Sarebbe però un errore pensare che la trattativa messa in piedi da Kerry la scorsa estate stia vivendo i suoi ultimi giorni. I mediatori americani sono ancora al lavoro perchè sanno che il presidente palestinese non cerca una rottura vera. Piuttosto mostra i muscoli, prova a far capire che qualche freccia al suo arco c’è ancora. La liberazione di Pollard, segnala Abu Mazen, è un’occasione così ghiotta per Israele che Netanyahu non può sperare di realizzarla continuando a porre al tavolo dei colloqui tutte le sue condizioni, a cominciare dalla richiesta del riconoscimento palestinese di Israele come “Stato del popolo ebraico” che Ramallah ritiene inaccettabile per conseguenze che ciò comporterebbe per i diritti dei profughi e dei palestinesi con cittadinanza israeliana. Non sorprende perciò che l’Organizzazione per la liberazione della Palestina (Olp) si sia affrettata ieri a precisare che «Il processo negoziale non è finito» e che l’organizzazione resta «legata all’impegno dei nove mesi che terminano il 29 aprile». «Nonostante l’escalation delle politiche oppressive israeliane – dice l’Olp – come l’uccisione di civili, la costruzione delle colonie, raid in comunità vulnerabili, arresti arbitrari e detenzioni, demolizioni di case e rimozione di diritti di residenza, noi restiamo impegnati nel processo negoziale e sosteniamo gli sforzi Usa». L’Olp aggiunge «Visto che Israele ha mancato di liberare l’ultimo gruppo di prigionieri, lo Stato di Palestina non si sente più obbligato a postporre i suoi diritti di accedere ai trattati e alle convenzioni multilaterali».

Insomma, Abu Mazen si pone un po’ dentro e un po’ fuori. D’altronde anche il tipo di convenzioni internazionali alle quali i palestinesi sarebbero intenzionati ad aderire, segnala che Abu Mazen si lascia sempre aperta la possibilità di congelare tutto e di riprendere le trattative, sebbene non alle condizioni di Israele.

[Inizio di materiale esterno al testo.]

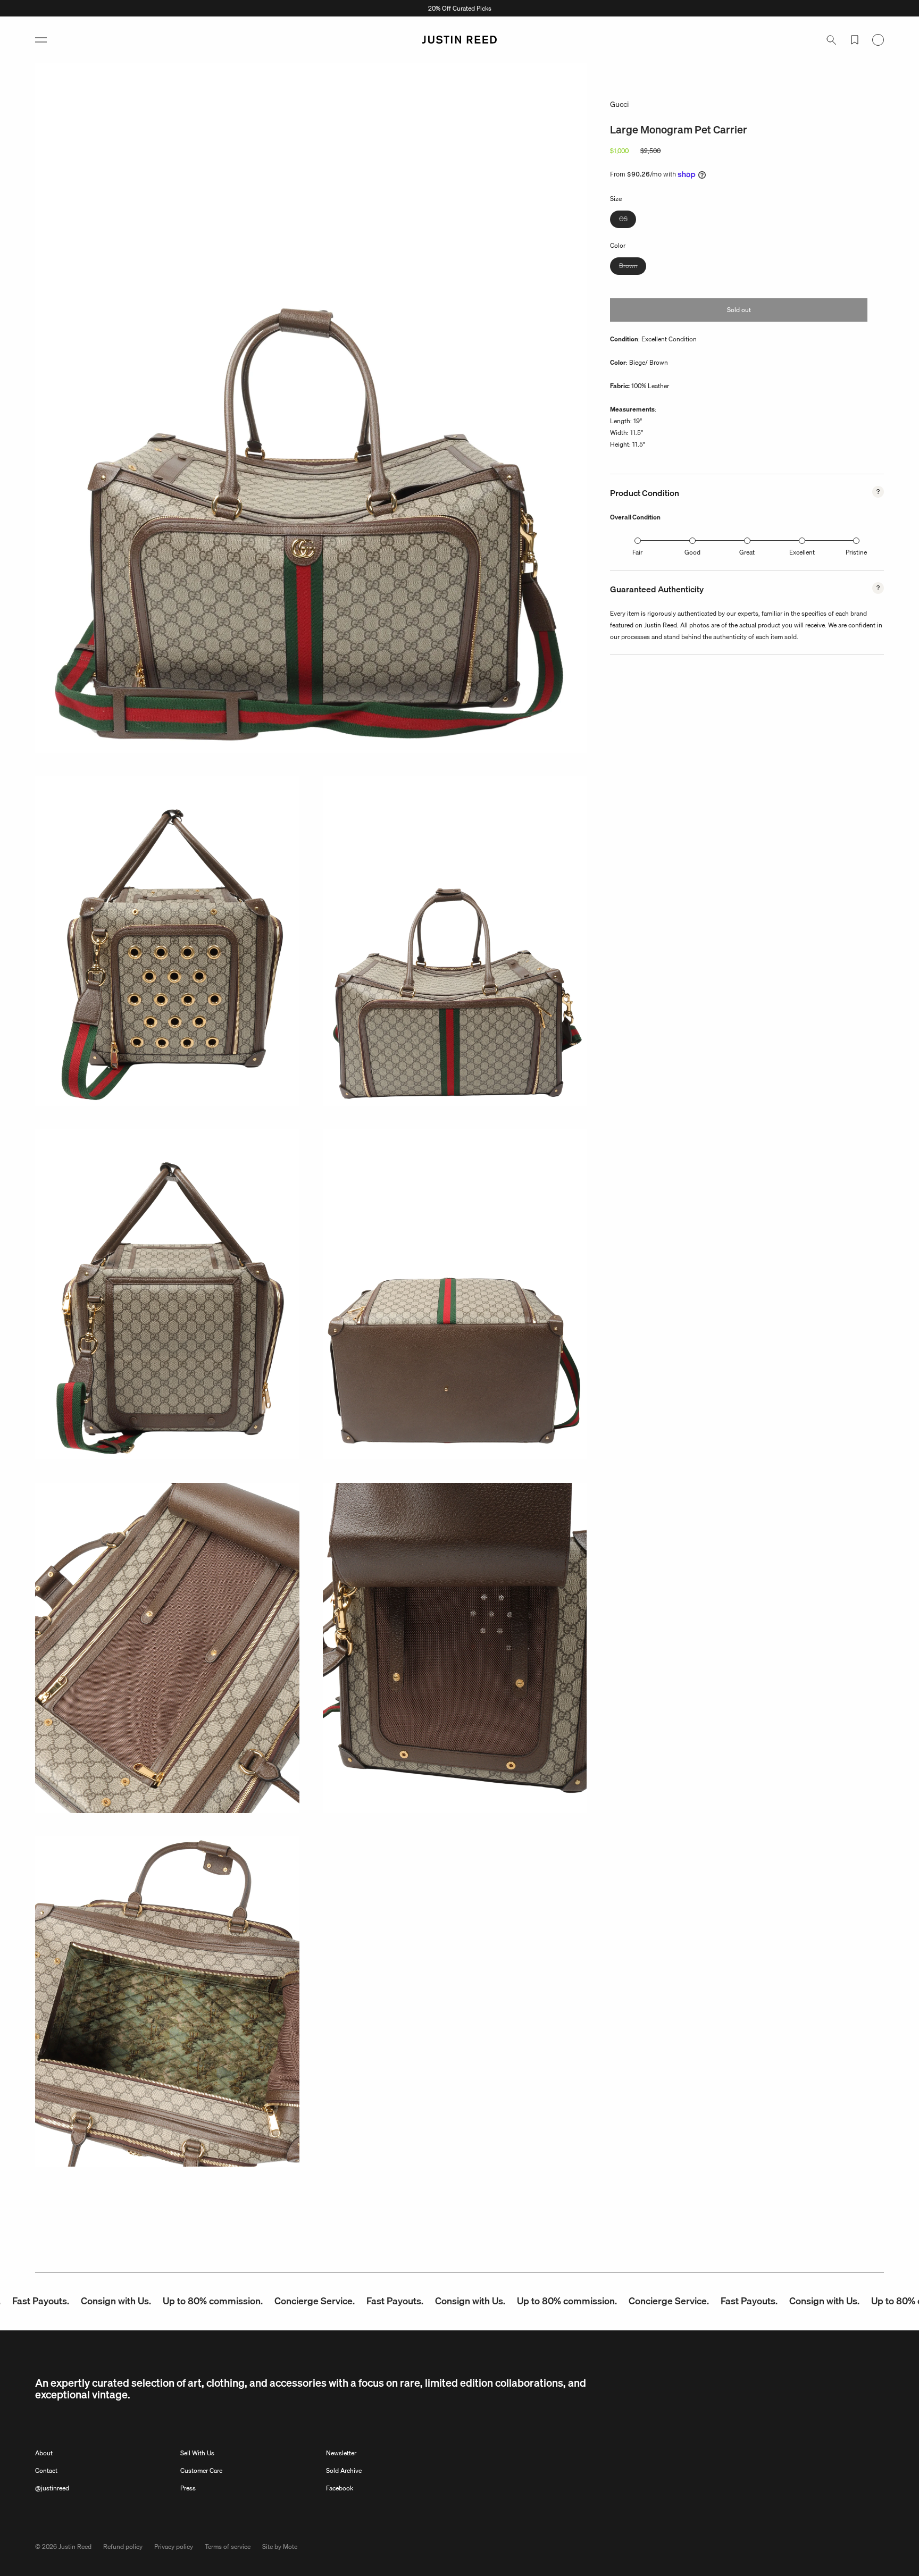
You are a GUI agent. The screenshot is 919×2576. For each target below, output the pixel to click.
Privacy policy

L’iter di adesione riguarda:

  1. Quattro Convenzioni di Ginevra del 12 agosto del 1949 e il Primo Protocollo addizionale;
  2. Convenzione di Vienna sulle relazioni diplomatiche;
  3. Convenzione di Vienna sulle relazioni consolari;
  4. Convenzione sui diritti del bambino e Protocollo opzionale sui diritti del bambino sui coinvolgimento dei bambini in conflitti armati;
  5. Convenzione sull’eliminazione di tutte le forme di discriminazione contro le donne;
  6. Convenzione dell’Aja (IV) sul rispetto delle leggi e dei diritti di guerra sulla Terra e suoi annessi;
  7. Convenzione dei diritti delle persone con disabilità;
  8. Convenzione di Vienna sulla legge dei trattati;
  9. Convenzione internazionale sull’eliminazione di ogni forma di discriminazione razziale;
  10. Convenzione contro la tortura e altre crudeltà, inumanità, trattamento degradante o punizione;
  11. Convenzione delle Nazioni Unite contro la corruzione;
  12. Convenzione sulla prevenzione e la pena del crimine di genocidio;
  13. Convenzione internazionale sulla soppressione e la pena del crimine di apartheid;
  14. Accordo internazionale sui diritti civili e politici;
  15. Accordo internazionale sui diritti economici, sociali e culturali. Mancano le richieste di adesione alle Corti internazionali, quelle che davvero spaventano Israele.